Unlike Casablanca, Squirm was not exactly a classic in my estimation. It came off as dated even in the early 1990s. Basically, this movie is similar to the Blob category of movies. Lightning causes power poles to electrocute the ground, causing tons of bloodthirsty worms to run amok in the South. The cinematography was terrible, almost Texas Chainsaw Massacre or Blair Witch level. I’m sorry, but Skip was right. It was craptastic. The VHS tape ran out of room before it ended, mercifully for me.

After watching Squirm, I stared at an empty page. I had no idea what to say about it. I didn’t possess then even the lousy writing skills that I have now. A baseball that was signed by the 1992 Atlanta Braves would have signatures from Hall of Famers Bobby Cox, Tom Glavine, John Smoltz, future Braves coach Terry Pendleton, and Sid Bream, David Justice, Javy Lopez, Deion Sanders, Vinny Castilla, Steve Avery, and many others. But I never entered the contest.

So after 30 years, I still have a lot of questions:

  • Do you remember this game?
  • Did Ted Turner call the booth and curse out Skip Caray?
  • Did you enter the contest and if so, did you win the baseball?
  • Do you remember any particular slams that Skip had for this movie?
  • How did Time Life Books change your life?

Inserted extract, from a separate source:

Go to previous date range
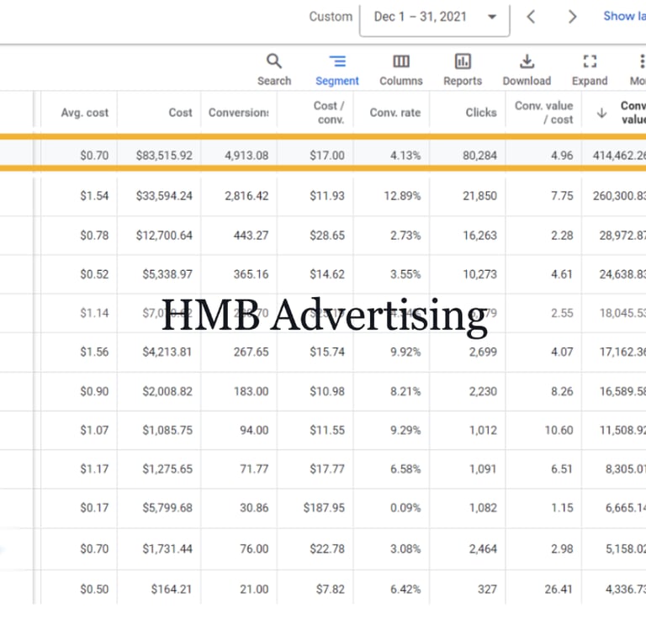Image resolution: width=646 pixels, height=631 pixels. click(531, 17)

In my research, I found that some believe Squirm was shown many times after a Braves game. To my knowledge, this was the only time it was shown after a Braves game. This is definitely the only time they ran a contest. My knowledge goes back to watching practically every game from 1991 to 1996, and most thereafter. Skip did mention it a few times, saying that the essays were way better than the movie. I think Joe Simpson might be able to answer some of these. Please help out, Skip Caray’s legend needs to be told.